◆ **TASK**: Each line in the entries below that holds the string "Owners" is to be listed.

◆ **WORKING DATA**:

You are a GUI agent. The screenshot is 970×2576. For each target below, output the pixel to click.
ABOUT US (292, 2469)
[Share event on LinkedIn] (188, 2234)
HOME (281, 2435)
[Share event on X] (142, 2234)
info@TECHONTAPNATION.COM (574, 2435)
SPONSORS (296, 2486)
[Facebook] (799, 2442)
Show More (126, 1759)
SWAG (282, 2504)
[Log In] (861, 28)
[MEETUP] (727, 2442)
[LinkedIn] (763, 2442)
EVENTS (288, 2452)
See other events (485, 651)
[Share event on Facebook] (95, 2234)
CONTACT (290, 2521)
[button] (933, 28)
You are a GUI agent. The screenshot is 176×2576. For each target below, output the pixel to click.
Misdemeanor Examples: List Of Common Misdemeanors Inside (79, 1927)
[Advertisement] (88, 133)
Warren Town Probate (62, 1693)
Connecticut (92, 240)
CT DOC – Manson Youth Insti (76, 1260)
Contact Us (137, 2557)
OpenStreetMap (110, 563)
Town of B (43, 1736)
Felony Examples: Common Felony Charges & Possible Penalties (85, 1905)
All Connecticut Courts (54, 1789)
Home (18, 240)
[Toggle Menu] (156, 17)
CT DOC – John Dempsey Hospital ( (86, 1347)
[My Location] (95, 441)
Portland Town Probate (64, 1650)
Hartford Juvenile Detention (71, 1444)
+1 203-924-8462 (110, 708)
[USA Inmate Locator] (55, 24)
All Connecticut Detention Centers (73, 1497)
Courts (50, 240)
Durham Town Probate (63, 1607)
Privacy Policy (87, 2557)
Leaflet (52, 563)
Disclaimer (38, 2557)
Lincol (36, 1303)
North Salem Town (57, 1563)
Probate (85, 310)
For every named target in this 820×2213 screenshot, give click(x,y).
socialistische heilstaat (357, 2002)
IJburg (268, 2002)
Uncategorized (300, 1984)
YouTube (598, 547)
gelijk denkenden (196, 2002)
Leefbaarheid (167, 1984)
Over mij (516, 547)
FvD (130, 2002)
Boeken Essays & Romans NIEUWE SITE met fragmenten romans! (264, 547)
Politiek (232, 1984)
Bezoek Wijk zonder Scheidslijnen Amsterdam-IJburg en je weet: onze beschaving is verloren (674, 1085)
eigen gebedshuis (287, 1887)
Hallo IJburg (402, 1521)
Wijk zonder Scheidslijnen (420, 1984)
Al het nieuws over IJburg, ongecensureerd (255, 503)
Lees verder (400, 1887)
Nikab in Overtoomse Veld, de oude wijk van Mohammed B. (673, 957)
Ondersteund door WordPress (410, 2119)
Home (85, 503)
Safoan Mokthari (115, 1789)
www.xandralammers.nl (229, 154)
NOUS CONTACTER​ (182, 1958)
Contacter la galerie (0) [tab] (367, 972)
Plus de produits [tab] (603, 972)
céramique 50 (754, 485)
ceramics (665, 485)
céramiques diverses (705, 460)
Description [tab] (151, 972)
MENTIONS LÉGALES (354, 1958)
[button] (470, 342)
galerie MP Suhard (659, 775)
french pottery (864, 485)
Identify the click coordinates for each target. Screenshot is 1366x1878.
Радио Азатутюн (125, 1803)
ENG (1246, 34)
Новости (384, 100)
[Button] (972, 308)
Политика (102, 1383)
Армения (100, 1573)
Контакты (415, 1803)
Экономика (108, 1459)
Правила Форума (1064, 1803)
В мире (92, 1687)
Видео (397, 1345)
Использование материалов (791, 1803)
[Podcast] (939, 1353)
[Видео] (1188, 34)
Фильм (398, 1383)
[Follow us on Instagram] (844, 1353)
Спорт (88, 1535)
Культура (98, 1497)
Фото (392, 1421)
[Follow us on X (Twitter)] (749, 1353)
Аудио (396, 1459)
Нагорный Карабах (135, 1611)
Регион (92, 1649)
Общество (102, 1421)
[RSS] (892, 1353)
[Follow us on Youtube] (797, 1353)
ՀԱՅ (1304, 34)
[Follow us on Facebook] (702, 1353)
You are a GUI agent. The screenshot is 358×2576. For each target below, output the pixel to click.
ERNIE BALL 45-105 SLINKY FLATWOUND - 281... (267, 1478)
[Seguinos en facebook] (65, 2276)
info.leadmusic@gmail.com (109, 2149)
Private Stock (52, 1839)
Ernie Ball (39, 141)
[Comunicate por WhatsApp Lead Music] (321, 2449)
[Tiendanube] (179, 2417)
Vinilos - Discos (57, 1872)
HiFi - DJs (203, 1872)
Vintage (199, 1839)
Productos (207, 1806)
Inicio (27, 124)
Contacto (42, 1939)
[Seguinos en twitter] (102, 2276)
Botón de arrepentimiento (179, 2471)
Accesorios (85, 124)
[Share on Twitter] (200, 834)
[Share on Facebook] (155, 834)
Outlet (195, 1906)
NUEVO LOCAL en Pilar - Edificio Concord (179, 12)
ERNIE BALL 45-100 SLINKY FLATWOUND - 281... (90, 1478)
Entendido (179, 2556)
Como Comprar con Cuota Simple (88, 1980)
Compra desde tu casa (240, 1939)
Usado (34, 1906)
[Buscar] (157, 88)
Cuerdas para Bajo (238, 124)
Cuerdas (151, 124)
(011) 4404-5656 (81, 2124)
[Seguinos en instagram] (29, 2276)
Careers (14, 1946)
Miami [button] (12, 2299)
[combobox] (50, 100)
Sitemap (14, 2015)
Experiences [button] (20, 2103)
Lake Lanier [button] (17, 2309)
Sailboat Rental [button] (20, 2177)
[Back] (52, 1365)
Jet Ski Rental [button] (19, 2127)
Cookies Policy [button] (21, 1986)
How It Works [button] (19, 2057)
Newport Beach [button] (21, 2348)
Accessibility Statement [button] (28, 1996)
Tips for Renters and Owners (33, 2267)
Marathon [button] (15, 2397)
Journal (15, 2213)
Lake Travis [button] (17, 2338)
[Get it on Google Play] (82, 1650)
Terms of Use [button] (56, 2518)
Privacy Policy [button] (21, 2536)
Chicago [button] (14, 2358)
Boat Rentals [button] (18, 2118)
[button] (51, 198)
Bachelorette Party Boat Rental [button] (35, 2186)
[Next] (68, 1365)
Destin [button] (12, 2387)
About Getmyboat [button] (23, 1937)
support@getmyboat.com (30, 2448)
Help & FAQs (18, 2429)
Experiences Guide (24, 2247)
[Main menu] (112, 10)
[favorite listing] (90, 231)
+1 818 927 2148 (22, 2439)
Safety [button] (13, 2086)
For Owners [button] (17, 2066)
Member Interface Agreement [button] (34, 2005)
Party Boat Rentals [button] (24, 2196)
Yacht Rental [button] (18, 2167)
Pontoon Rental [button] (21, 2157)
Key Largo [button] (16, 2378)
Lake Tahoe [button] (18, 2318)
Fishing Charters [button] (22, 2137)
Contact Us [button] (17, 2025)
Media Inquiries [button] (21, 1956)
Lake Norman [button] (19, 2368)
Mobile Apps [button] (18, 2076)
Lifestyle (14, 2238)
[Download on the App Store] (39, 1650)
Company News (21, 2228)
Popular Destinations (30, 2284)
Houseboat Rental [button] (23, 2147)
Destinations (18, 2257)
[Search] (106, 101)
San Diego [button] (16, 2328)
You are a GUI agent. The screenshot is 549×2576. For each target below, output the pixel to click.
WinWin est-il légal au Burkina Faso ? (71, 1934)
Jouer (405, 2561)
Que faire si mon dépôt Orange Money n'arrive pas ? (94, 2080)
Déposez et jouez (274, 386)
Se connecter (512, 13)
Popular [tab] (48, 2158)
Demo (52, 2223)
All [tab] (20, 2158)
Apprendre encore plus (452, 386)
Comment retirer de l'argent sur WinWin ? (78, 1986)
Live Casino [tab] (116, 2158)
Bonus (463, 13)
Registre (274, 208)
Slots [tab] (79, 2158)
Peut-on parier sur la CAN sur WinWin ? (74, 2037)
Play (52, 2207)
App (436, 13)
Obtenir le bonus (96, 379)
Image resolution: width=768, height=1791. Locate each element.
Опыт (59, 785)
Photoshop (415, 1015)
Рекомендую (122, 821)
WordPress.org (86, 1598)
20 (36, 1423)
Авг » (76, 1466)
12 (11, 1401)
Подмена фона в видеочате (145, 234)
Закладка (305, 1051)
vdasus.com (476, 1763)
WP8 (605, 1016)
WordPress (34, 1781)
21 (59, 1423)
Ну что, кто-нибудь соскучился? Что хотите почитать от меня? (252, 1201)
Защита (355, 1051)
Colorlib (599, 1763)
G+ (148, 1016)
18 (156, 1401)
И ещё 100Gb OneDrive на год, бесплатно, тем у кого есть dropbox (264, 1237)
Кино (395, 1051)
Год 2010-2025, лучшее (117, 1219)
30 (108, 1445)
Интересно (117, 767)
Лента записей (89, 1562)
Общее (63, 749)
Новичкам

◆ **SOLUTION BELOW**:
Tips for Renters and Owners (33, 2267)
For Owners [button] (17, 2066)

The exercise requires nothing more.